Mentre il tax Credit continua ad attirare tutte le produzioni mondiali affamate di contributi e ormai esperte della nostra burocrazia e della mancanza di controlli, il cinema nazionale continua a deludere ed arranca, anche con i film più nobili del listino.
Se in testa continuano a svettare i prodotti per ragazzi ed i cartoni animati, che la nostra industria incredibilmente non prende in considerazione, alle spalle, con medie a copia realmente insignificanti, avanzano a passo di tartaruga i film presentati a Cannes e che la sinistra cinefila ha esaltato in tutti modi.
Niente da fare per i prodotti nazionali, nonostante le somme spese per il lanciamento, che ormai non vengono nemmeno calcolate in quanto viene dato per certo che sia lo Stato Italiano ad assorbire le perdite e per esso ognuno dei cittadini.
Al contrario di quanto accade in realtà, i costi dei prodotti filmici, in particolare di quelli esteri che vengono a girare nel nostro Paese per il tax Credit, si sono decuplicati, e sono ormai talmente smisuratamente irreali che non vale nemmeno più la pena di analizzarli, è sufficiente accettarli così come vengono esposti e gioire perché le maestranze lavorano.
Nessuno si domanda più se i budget hanno una ragionevolezza rispetto ai ricavi, in quanto i ricavi sono misteriosi e i guadagni sono realizzati prima dell’uscita del prodotto, non dopo.
Un maestro ormai scomparso della distribuzione nazionale, mi spiegò, decine di anni orsono, una verità: ricordati che il cinema si fa sempre prima e non dopo. Aveva talmente ragione che questa regola, esasperata dall’intervento inconsulto di Franceschini, è diventata la base di tutto il nostro cinema e dei meccanismi facilitativi del cinema estero girato da noi.
Quel maestro, ovviamente, non pensava al tax Credit che era lontano dal nascere, ma al fatto che le storie, le speranze, le condivisioni, gli entusiasmi cinematografici trovano la loro massima espressione prima di produrre, cioè quando il progetto appare nel suo massimo splendore.
Durante e dopo la realizzazione compaiono i dubbi, le difficoltà, le defezioni, le incapacità, gli errori, e alla fine il prodotto appare nella sua reale natura, e può anche deludere.

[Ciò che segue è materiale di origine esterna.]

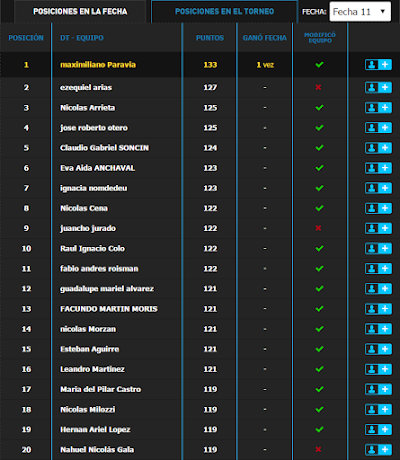The width and height of the screenshot is (400, 460).
Task: Open the Fecha 11 dropdown
Action: pyautogui.click(x=360, y=12)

Ma se ha trovato, prima, i giusti estimatori, vale a dire un buon distributore con un solido minimo garantito, un venditore estero non approfittatore, una realtà televisiva interessata, allora quel “prima” è la salvezza del produttore. Quali gli elementi del “prima” in questo caso? Con le parole e l’esperienza di un vero maestro della cinematografia, Adriano De Micheli, il soggetto e la sceneggiatura scritti da grandi professionisti, e a seguire, l’adesione a quegli elaborati di un buon regista e di buoni attori.
Il “prima” di allora è pertanto una sceneggiatura di valore, e non un testo qualunque scritto per mettere in piedi un film/tax Credit.
Il passato e il presente trovano una base comune nel fatto che il cinema si sviluppa sempre prima e non dopo, con la differenza che nel passato erano le speranze ad animare il progetto ed oggi è il tax Credit a farlo realizzare, e mentre le speranze erano un rischio privato il tax credit è un contributo pubblico che elimina il rischio.
Così come avvenuto per il reddito di cittadinanza, che ha mostrato incongruenze, limiti e inefficacia nel corso del tempo, anche per il nostro cinema è ipotizzabile che le sovvenzioni a pioggia prima o poi vengano indentificate come la prima causa del degrado del settore, sempreché, con l’aiuto dell’Anica, l’intero comparto non venga nei prossimi anni monopolizzato dalle major e dalle piattaforme ed il nostro cinema non si estingua insieme agli orsi polari.
L’arte, come dicono i filosofi, è democratica perché consente a tutti di goderne, ma il cinema in particolare è aleatorio, comporta una base di rischio che è anche l’adrenalina di cui vivono i produttori.
Senza rischio, senza adrenalina, non nascono capolavori.